Collected data entries:
>>>>>
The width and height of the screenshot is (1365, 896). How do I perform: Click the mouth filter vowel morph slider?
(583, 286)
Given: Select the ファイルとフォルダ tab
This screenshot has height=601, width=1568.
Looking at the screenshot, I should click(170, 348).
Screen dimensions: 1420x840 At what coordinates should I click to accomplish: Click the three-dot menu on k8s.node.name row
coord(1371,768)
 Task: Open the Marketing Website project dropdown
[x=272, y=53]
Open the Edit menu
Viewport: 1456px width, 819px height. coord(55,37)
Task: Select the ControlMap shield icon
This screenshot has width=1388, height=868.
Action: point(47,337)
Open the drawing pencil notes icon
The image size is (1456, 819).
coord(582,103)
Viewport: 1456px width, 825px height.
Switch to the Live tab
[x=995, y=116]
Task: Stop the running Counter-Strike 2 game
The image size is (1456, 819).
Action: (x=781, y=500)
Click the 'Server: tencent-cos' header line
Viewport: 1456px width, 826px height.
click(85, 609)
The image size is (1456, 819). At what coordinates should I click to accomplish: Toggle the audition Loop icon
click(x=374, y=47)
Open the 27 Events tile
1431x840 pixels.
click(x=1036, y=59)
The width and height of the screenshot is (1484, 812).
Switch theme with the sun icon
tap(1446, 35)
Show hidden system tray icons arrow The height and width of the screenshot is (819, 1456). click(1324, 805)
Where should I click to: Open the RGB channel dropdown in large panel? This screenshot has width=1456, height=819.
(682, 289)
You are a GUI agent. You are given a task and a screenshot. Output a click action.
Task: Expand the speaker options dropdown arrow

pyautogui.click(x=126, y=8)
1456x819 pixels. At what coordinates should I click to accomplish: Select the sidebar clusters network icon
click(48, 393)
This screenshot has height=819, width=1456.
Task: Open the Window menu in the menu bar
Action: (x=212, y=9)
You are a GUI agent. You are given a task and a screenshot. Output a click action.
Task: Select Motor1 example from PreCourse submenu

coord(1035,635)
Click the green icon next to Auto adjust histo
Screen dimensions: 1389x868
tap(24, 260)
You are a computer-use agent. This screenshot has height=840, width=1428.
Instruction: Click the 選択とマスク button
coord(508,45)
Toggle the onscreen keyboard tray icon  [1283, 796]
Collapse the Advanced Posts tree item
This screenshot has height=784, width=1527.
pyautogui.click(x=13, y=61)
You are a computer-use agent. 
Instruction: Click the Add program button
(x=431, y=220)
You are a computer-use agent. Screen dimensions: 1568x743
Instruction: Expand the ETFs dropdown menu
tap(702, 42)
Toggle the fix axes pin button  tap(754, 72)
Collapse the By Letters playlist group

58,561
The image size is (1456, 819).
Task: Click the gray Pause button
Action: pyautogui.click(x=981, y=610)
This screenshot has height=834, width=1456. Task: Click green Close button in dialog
<<<<<
Exercise directions
Pull out every line in the data above that has the word "computer".

Response for this exercise
You are a computer-use agent. This screenshot has height=840, width=1428.
You are a computer-use agent. 
You are a computer-use agent. Screen dimensions: 1568x743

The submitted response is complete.